Chan is the owner and co-founder of the tabletop publishing company Read/Write Memory, formerly known as Game and a Curry.

== Works ==

=== Roleplaying games and supplements ===
Banana Chan has written for many titles in tabletop games, both as a lead designer and as a hired freelancer.

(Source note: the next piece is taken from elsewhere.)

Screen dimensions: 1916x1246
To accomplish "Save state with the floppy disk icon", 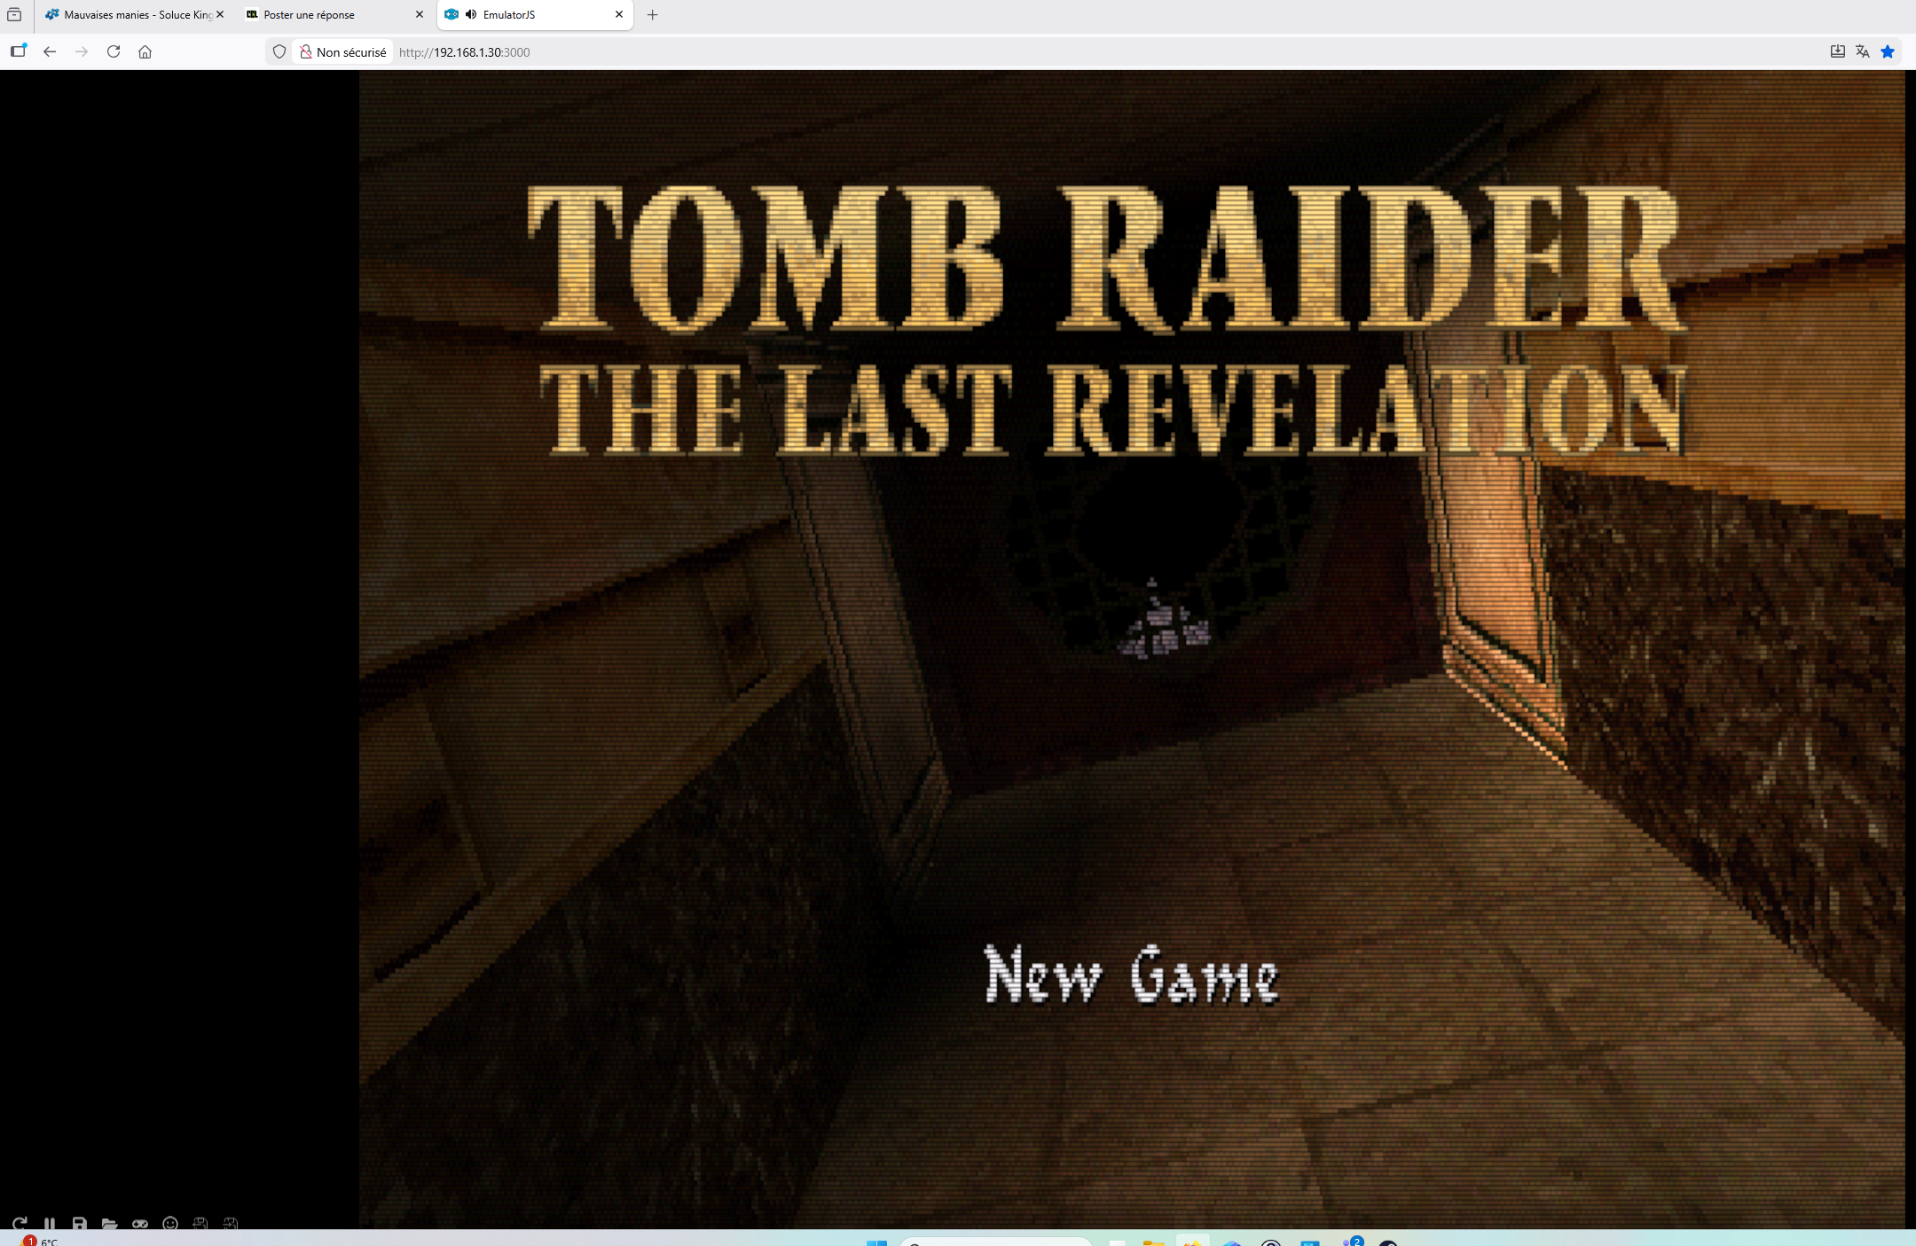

- Writer and Designer: The Imposters (2018)
- Writer: The North Sea Epilogues (2018)
- Narrative Designer: Sea of Legends (2020)
- Writer: Van Richten's Guide to Ravenloft (2021)
- Writer: Dune: Adventures in the Imperium (2021)
- Writer, Co-Designer and Co-Creator: Jiangshi: Blood in the Banquet Hall (2021)
- Writer and Co-Designer: Questlings: RPG (2021)
- Writer, Co-Designer and Co-Creator: Suburban Consumption of the Monstrous (2022)
- Writer, Co-Designer and Co-Creator: An Exquisite Crime (2022)
- Writer: Pathfinder 2E Lost Omens: Knights of Lastwall (2022)
- Writer: Pathfinder 2E Dark Archive (2022)
- Co-Designer: Alice is Missing: Silent Falls, Kickstarter edition (2023)
- Writer: Pathfinder 2E Lost Omens: Tian Xia World Guide (2024)
- Writer, Co-Designer and Creator: Deimos Academy (2024)
- Writer, Co-Designer and Co-Creator: The Revenant Society: The Endless Loop Beneath the City (2024)
- Writer, Designer and Creator: Forgery (2024)
- Writer: Daggerheart (2025)
- Writer, Designer and Creator: The Darkness at the Brink of Ohio (2025)
- Writer, Designer and Creator: Knockoff (2026)

=== Kids on Bikes ===
Chan worked on multiple products in the Kids on Bikes series.
- Module Writer: Dads on Mowers (2018)
- Co-author: Grannies on Scooters (2020)
- Module Writer: Doggos on Skateboards (2020)
- Module Writer: Anacondas on Airliners (2020)

=== Board games ===
- Short Story Writer: Terror Below (2019)
- Lead Haunt Writer, Scooby-Doo: Betrayal at Mystery Mansion (2020)
- Writer: Warp’s Edge (2020)
- Writer: Atheneum; Mystic Library (2020)
- Character Writer: Critical Care (2021)
- Haunt Writer: Betrayal at House on the Hill 3rd Edition (2022)
- Co-Designer: Mr. Lovenstein Presents: No Context (2023)
- Co-Designer: Chucky (2024), the officially licensed board game for Child's Play
== Awards and nominations ==
Awards

In 2016, Chan won Best Pervasive Game in the Golden Cobra Challenge for her live action roleplaying game They're Onto Me. In 2022, Chan won the title of Designer of the Year from Dicebreaker's Tabletop Awards. The same year, she won three ENnies Awards: Jiangshi: Blood in the Banquet Hall (Silver Ennie for "Best Setting"), Questlings: RPG (Silver Ennie for "Best Family Game / Product"), and Dune – Adventures in the Imperium: Core Rulebook (Gold Ennie for "Best Writing").

Nominations and Honorable Mentions

In 2015, Chan was given an Honorable Mention in the Golden Cobra Challenge for her live action roleplaying game The Other Place. In 2022, Chan and Sen-Foong Lim, along with the Game and a Curry and Wet Ink Games teams, were nominated for ENnies in three categories for Jiangshi: Blood in the Banquet Hall: Best Setting (which they won), Best Production Value and Product of the Year. The same year, Chan and Game and a Curry were also nominated for Best Family Game/Product for their game Questlings: RPG in collaboration with Letiman Games and Tim Devine. In addition to the ENnies, Jiangshi was nominated for the 2022 Indie Game Developer Network's Indie Groundbreaker Awards for "Most Innovative."